En orden a la imposición de la pena, no encuentra el tribunal razones para superar la mitad inferior que corresponde de ordinario, y en extensión moderada como luego se dirá.

QUINTO. De acuerdo con lo dispuesto en los arts. 116 y ss. del C.P., y 240 de la Ley de Enjuiciamiento Criminal, los criminalmente responsables de todo delito o falta lo son también por las costas y civilmente para reparar e indemnizar los daños y perjuicios que con ello causan.

No pueden incluirse en el capítulo de las responsabilidades civiles perjuicios que, al parecer, efectivamente ha sufrido la propietaria por obras mal hechas, pero que no son efecto directo o indirecto del delito, ni se incluirán tampoco indemnizaciones por daño moral por cuanto no se acredita que tengan su origen el delito objeto de condena sino, antes bien, en el mal hacer de obra que queda fuera de la estafa que se castiga.

VISTOS, además de los citados, los artículos 24, 25 y 120.3 de la Constitución, 1, 5, 10, 12, 13, 15, 27 a 31, 32 a 34, 54 a 57, 58, 59, 61 a 63, 70 a 72, 109 a 122 del C.P., y 142, 239 a 241, 741 y 742 de la Ley de Enjuiciamiento Criminal, y el art 248 de la Ley Orgánica del Poder Judicial .

Fallo

En atención a todo lo expuesto, la Sección Quinta de la Audiencia Provincial de Valencia ha decidido:

Primero: Absolver al acusado Isaac de los delitos de estafa y apropiación indebida de que era acusado por el Ministerio Fiscal y acusación particular, declarando de oficio la mitad de las costas causadas.

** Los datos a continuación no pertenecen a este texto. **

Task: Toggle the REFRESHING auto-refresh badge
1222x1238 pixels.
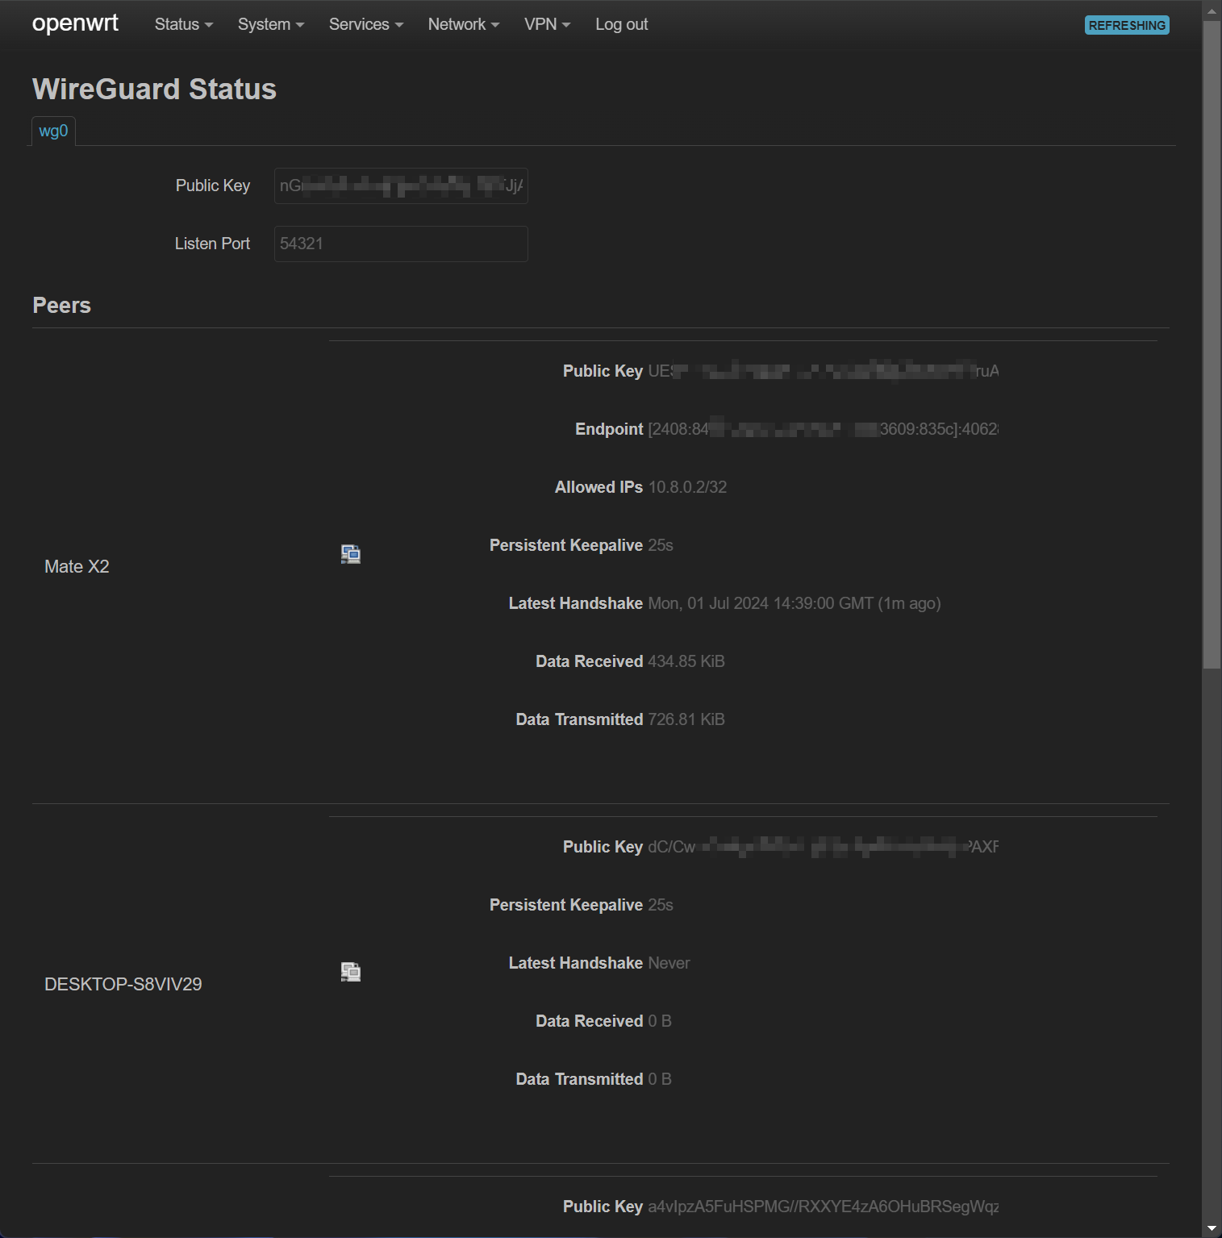Action: tap(1126, 25)
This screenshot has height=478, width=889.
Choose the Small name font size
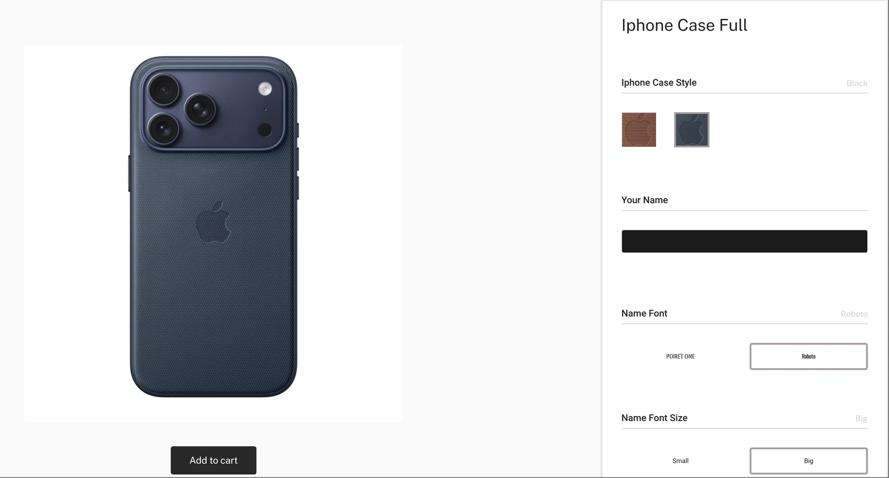pos(680,461)
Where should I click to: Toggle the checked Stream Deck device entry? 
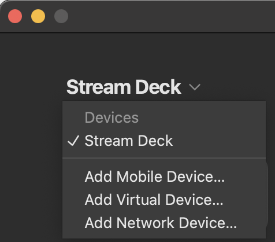(x=164, y=141)
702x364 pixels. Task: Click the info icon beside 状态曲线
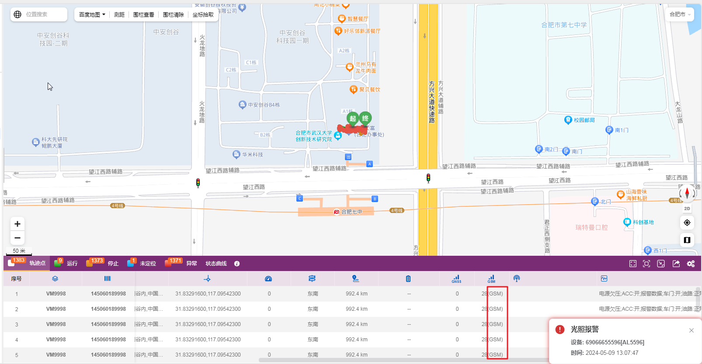pos(237,264)
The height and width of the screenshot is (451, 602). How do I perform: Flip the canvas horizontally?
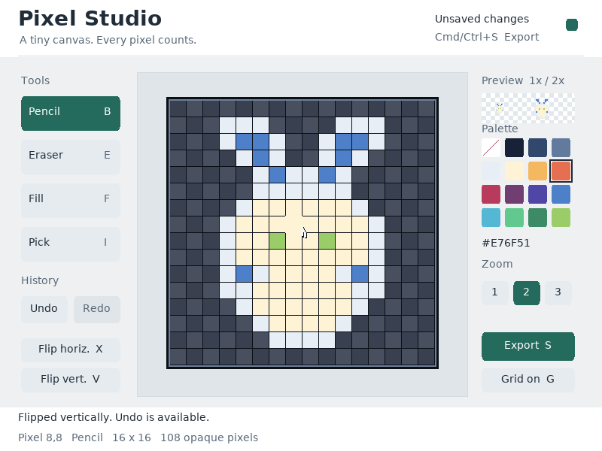tap(71, 350)
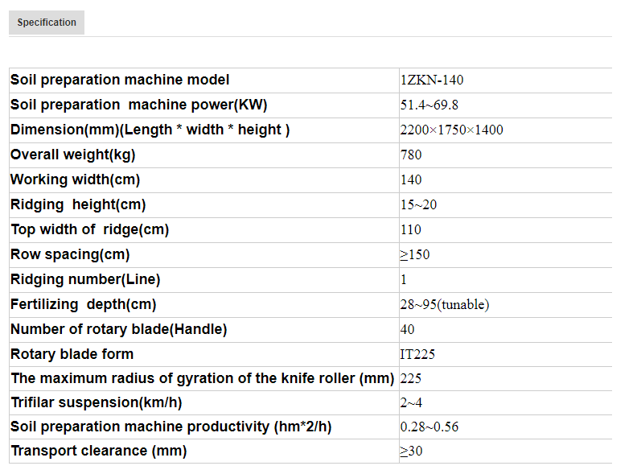This screenshot has width=637, height=470.
Task: Click the overall weight value 780
Action: click(410, 155)
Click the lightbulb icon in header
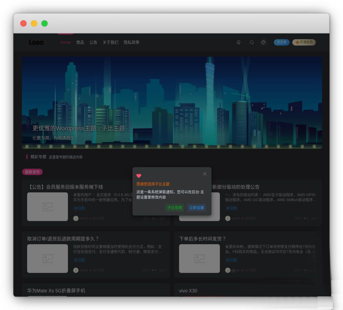 click(x=239, y=43)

Segundo: Absolver al acusado Benito del delito de apropiación indebida de que era acusado por la acusación particular, declarando de oficio un cuarto de las costas procesales causadas; y al mismo tiempo condenamos a dicho acusado como criminalmente responsable en concepto de autor de un delito de estafa, antes definido, sin la concurrencia de circunstancias modificativas de la responsabilidad criminal, a la pena de un año de prisión con inhabilitación para el derecho de sufragio pasivo por el mismo tiempo.; pago de una cuarta parte de las costas procesales causadas, incluidas las de la acusación particular, y a que en concepto de responsabilidad civil indemnice a doña Maite en la cantidad de Doce mil setecientos euros (12.700 euros) con sus intereses correspondientes, de cuya cantidad responderá subsidiariamente " DIRECCION000 C.B".

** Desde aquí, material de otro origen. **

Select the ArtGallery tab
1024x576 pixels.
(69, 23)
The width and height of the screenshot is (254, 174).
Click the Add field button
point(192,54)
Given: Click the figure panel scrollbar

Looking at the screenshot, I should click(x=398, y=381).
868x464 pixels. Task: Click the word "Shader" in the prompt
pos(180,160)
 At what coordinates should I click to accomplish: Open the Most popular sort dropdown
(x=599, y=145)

Tercero: Firme que sea esta resolución, queden sin efecto cuantas trabas y embargos se hubiesen constituido en sus piezas y ramos respecto del acusado absuelto.

Así por esta nuestra sentencia, de la que se llevará certificación al rollo, y contra la que cabe recurso de casación que deberá prepararse por escrito ante este mismo tribunal en el plazo de cinco días desde la última notificación de la sentencia, lo pronunciamos, mandamos y firmamos.